§ TEXTAUSZUG
◆ ◆ ◆ ◆

Wie sieht es mit der geografischen Diversifikation und der nach Emittenten und Instrumentarten aus, und wie wird sich das womöglich in den kommenden fünf bis zehn Jahren verändern?

Dieser Markt wächst so rasant. In den vergangenen 30 Jahren meiner beruflichen Laufbahn habe ich keinen anderen Bereich erlebt, der sich so schnell entwickelt hat und so innovativ gewesen ist. Es ist schon schwer genug zu prognostizieren, wo wir im Bereich Sustainability in fünf Monaten stehen werden. Fünf Jahre sind demzufolge gar nicht absehbar. Von den ganzen Standardinstrumenten, die wir heute haben, werden wir in Zukunft auch ein grünes beziehungsweise soziales Pendant sehen. Sustainability wird uns an den Finanzmärkten und ihren Instrumenten in Bereiche bringen, die heute noch gar nicht existieren. Hier wird noch sehr viel Kreativität freigesetzt. Grüne, soziale und nachhaltige Anleihen werden ein sehr robustes Wachstum zeigen. Unternehmen, Emittenten und Investoren springen noch stärker auf diesen Zug auf. Adressen aus den USA waren im vorigen Jahr die größten Emittenten von Green Bonds. Wir stellen das aber weltweit fest. Bond-Emissionen in diesen Bereichen ziehen überall an, und vieles davon wird über die regulatorischen Vorgaben ausgelöst. Es gibt zudem auch andere Anreize.

Welche sind das?

◆ ◆ ◆ ◆

§ DATENTEIL
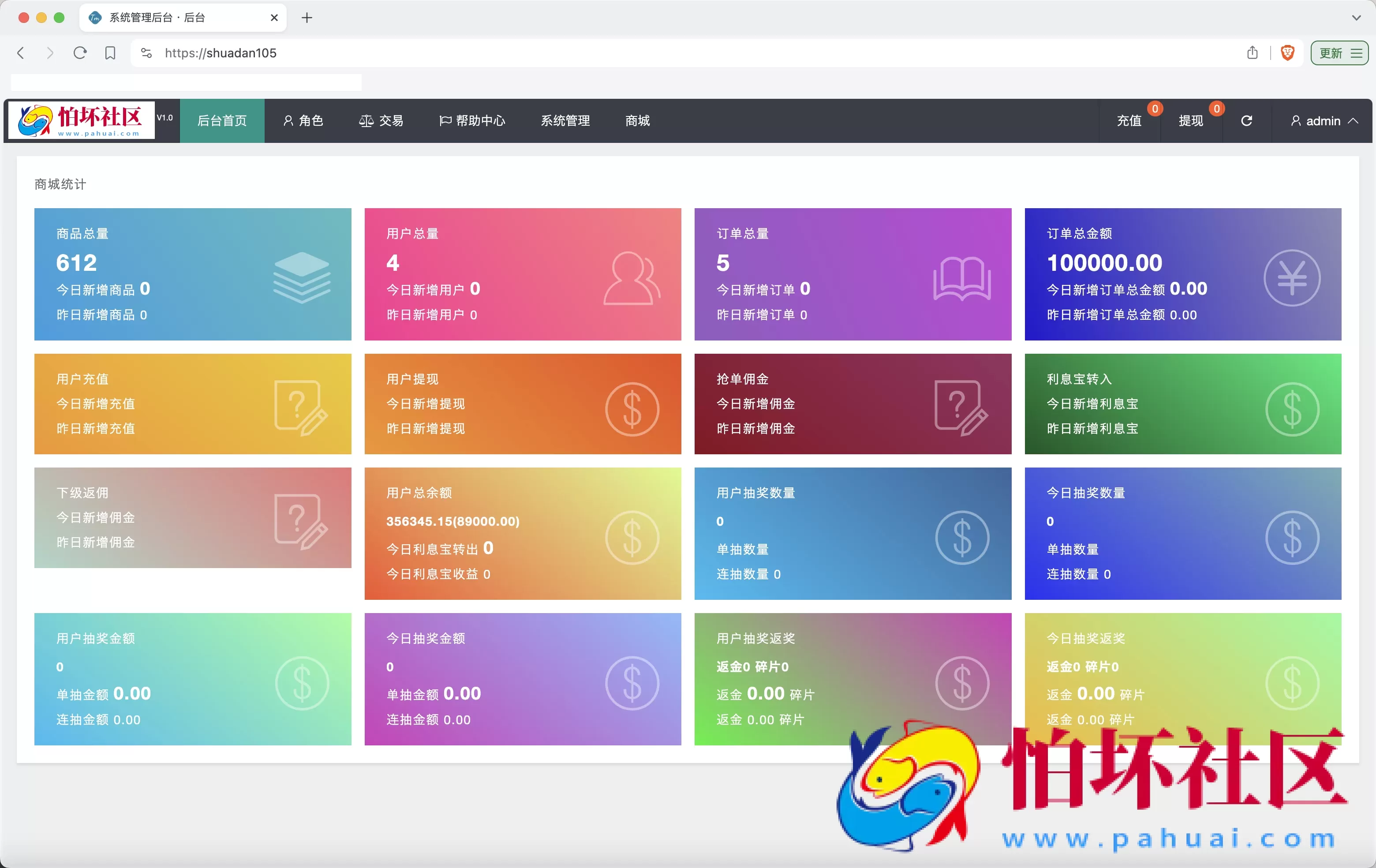Viewport: 1376px width, 868px height.
Task: Reload the page with browser refresh
Action: (x=80, y=53)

◆ ◆ ◆ ◆

§ AUFGABE
Führen Sie das Interview über grüne und nachhaltige Anleihen im Anschluss an seinen letzten Satz fort.

§ LÖSUNG
Unter den Finanzplätzen ist ein Wettbewerb entbrannt, wer der grünste Finanzplatz ist. Auch das treibt diesen Bereich immer weiter an. So kämpfen Hongkong und Singapur darum, wer das Nachhaltigkeitszentrum von Asien ist. Und das sehen wir auch in Europa. Und auch die geografische Diversifikation wird weitergehen. In den kommenden fünf Jahren werden wir mehr und mehr Emittenten aus unterschiedlichen Regionen sehen. Ein Bereich, der dabei stark wachsen wird, ist Lateinamerika. Und auch aus Afrika und dem Nahen Osten werden wir mehr Emissionen, das heißt neue Emittenten sehen. Gerade grüne und nachhaltige Anleihen werden das Thema Sustainability in den kommenden Jahren sehr stark voranbringen.

Was ist für Sie der zentrale Punkt in der Entwicklung des Sustainability-Marktes in den nächsten Jahren?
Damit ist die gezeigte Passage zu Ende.